On ne présente plus Joseph Kessel, que j'ai découvert adolescent avec Le Lion, paru l'année de ma naissance. A mon sens plus palpitant que ne le fut Malraux, dont mon prof de Lettres m'avait demandé comme devoir de vacances d'étudier l'entrée en scène des différents protagonistes dans L'Espoir, en l'an soixante-quatorze. Je m'étais pour aller vite, plutôt ennuyé, passé les cent premières pages. Mais c'est une autre histoire.
Le livre que je vous présente aujourd'hui regroupe trois titres du romancier et reporter Joseph Kessel, réunis en un seul : Mary de Cork (Gallimard, 1925), une nouvelle confiée préalablement à la Revue des Deux Mondes en 1924 ; Mahkno et sa juive (Éos, 1926), où il revisite la légende d'un anarchiste de pacotille : "Chef de bande, il commence par piller les grandes propriétés, puis fait en partisan la guerre aux Allemands, puis aux bolcheviks, s'allie à eux contre Denikine, s'allie à Wrangel contre les bolcheviks.
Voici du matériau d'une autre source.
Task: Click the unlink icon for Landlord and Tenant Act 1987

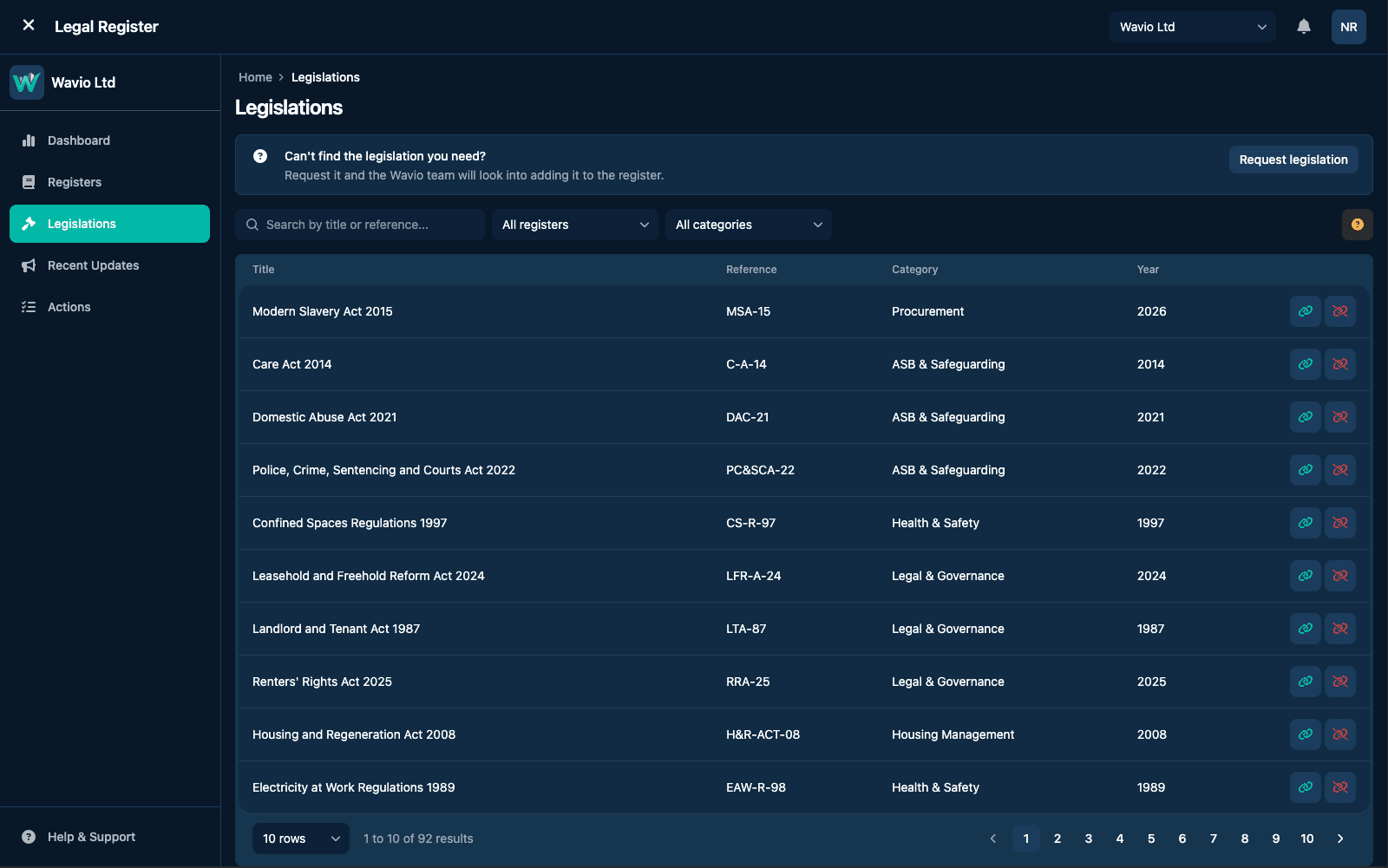Action: pyautogui.click(x=1340, y=629)
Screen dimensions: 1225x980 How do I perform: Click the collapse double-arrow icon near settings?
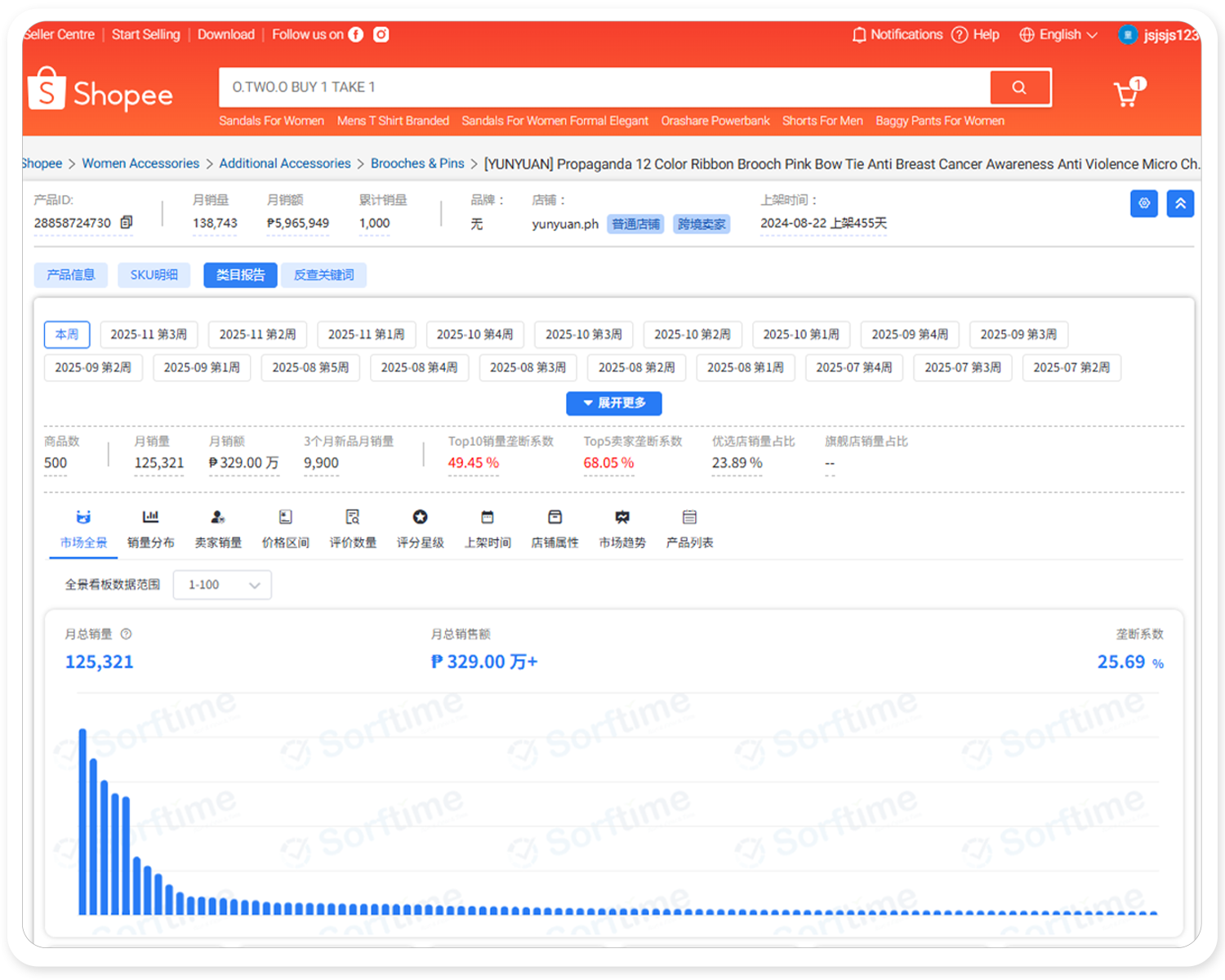pyautogui.click(x=1180, y=203)
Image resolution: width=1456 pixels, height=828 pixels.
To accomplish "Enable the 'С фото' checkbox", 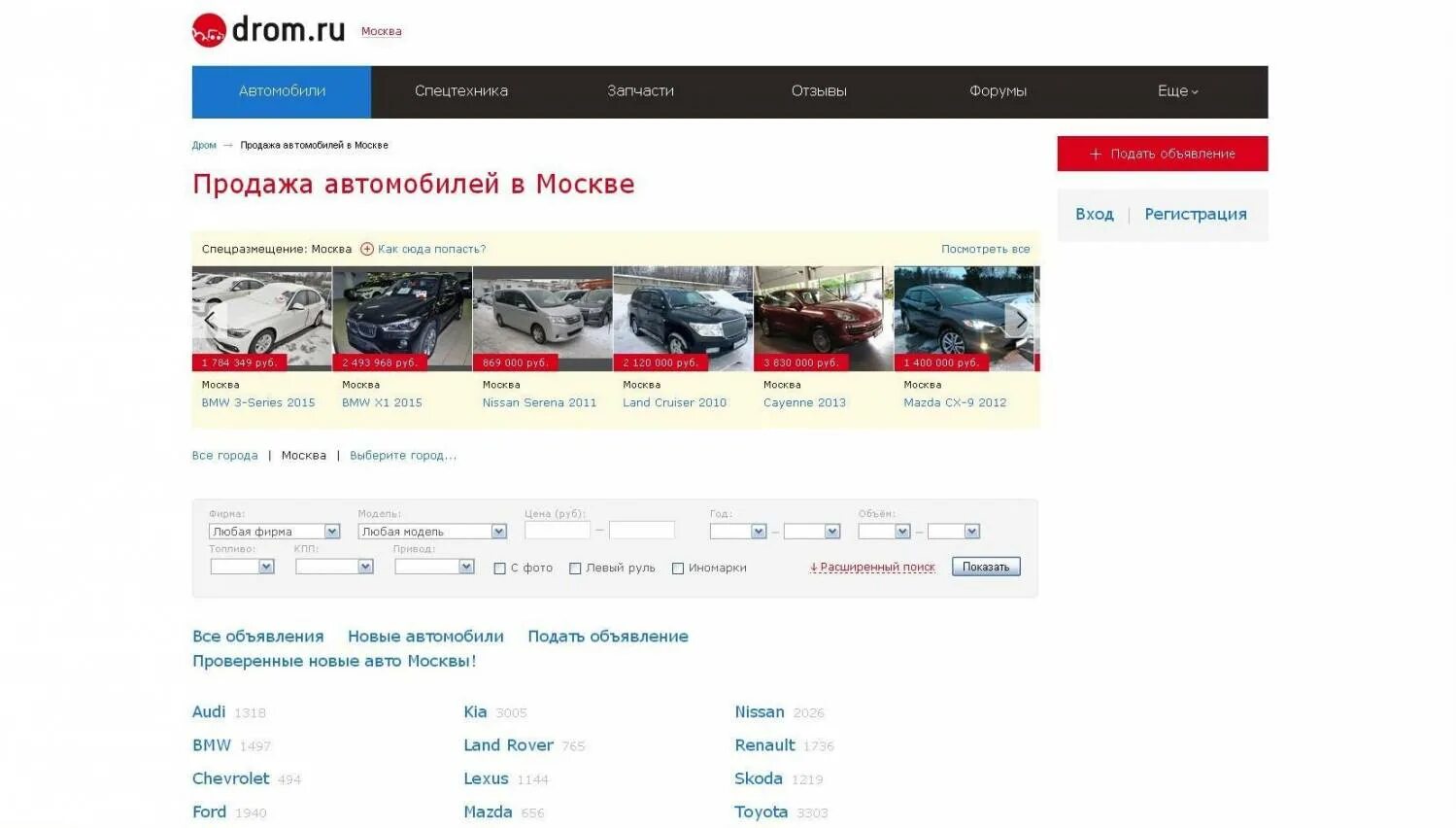I will (499, 568).
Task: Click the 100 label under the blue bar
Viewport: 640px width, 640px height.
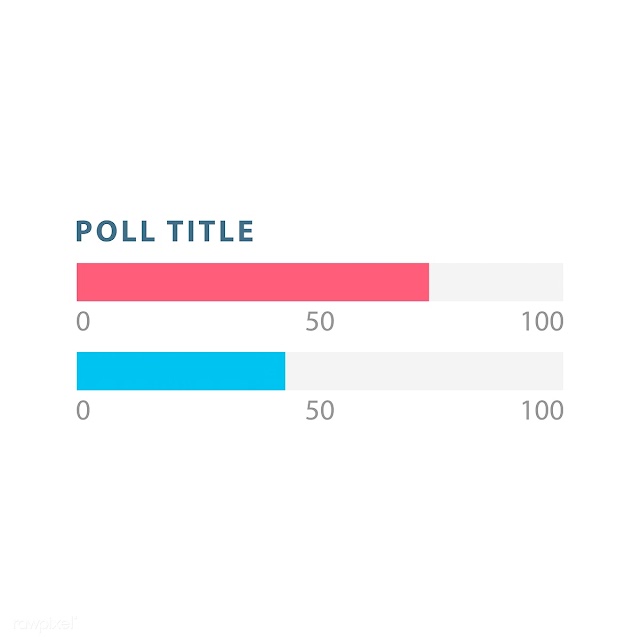Action: click(542, 410)

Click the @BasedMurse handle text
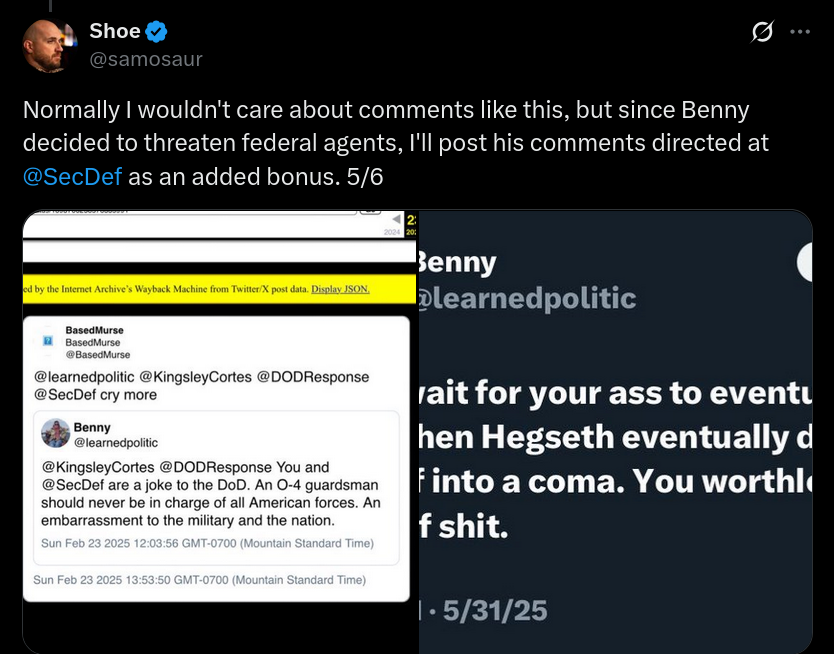(98, 355)
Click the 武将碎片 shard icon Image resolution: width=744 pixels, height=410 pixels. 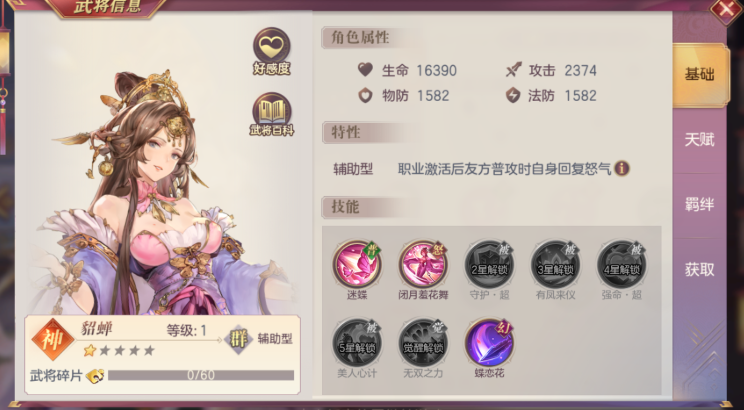(x=95, y=376)
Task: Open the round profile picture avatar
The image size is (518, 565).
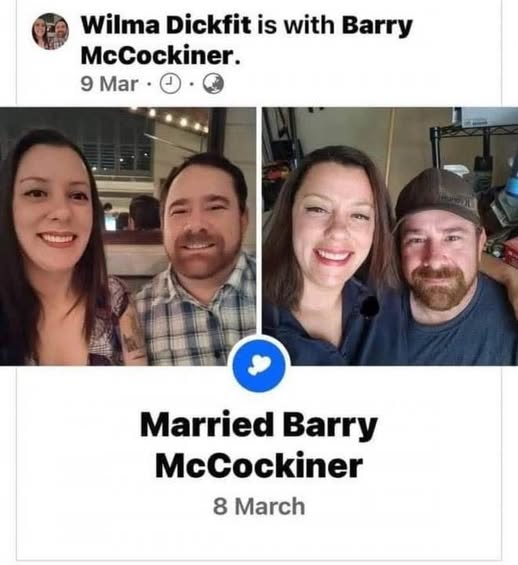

Avec l'ataman Grigorieff il prend Odessa, le trahit et l'assassine, massacre les juifs, les bourgeois, les officiers, les commissaires, bref, pendant deux années, terrorise l'Ukraine entière par son audace, sa cruauté, sa rapidité de manœuvre et sa félonie." ; et, troisième titre qui clôt Les Cœurs purs  - Le thé du capitaine Sogoub 
(paru Au Sans Pareil, en 1926). Joseph Kessel précise : "Les trois histoires qui composent ce livre sont véridiques. Selon la lettre et selon l'esprit.".
J'ai choisi de vous donner à lire un extrait du Thé du capitaine Sogoub, avec le style s'il vous plaît d'un auteur qui l'avait en grand respect.

Voici :

 

 

 

Chaque dimanche, en hiver, la même lutte inavouée commençait entre le docteur et sa femme. Elle, redoutant l'effet de la saison sur le cœur trop friable, essayait d'empêcher qu'on sortît. Lui, trop jeune pour un corps trop vite délabré, ne pouvait se résigner à perdre quelques heures d'air et de lumière, aussi parcimonieuse qu'elle fût. Le dimanche après-midi était, - tout au long d'une semaine occupée par les malades, - la seule portion de journée qui demeurât libre. Ce bien précieux, le docteur entendait en profiter.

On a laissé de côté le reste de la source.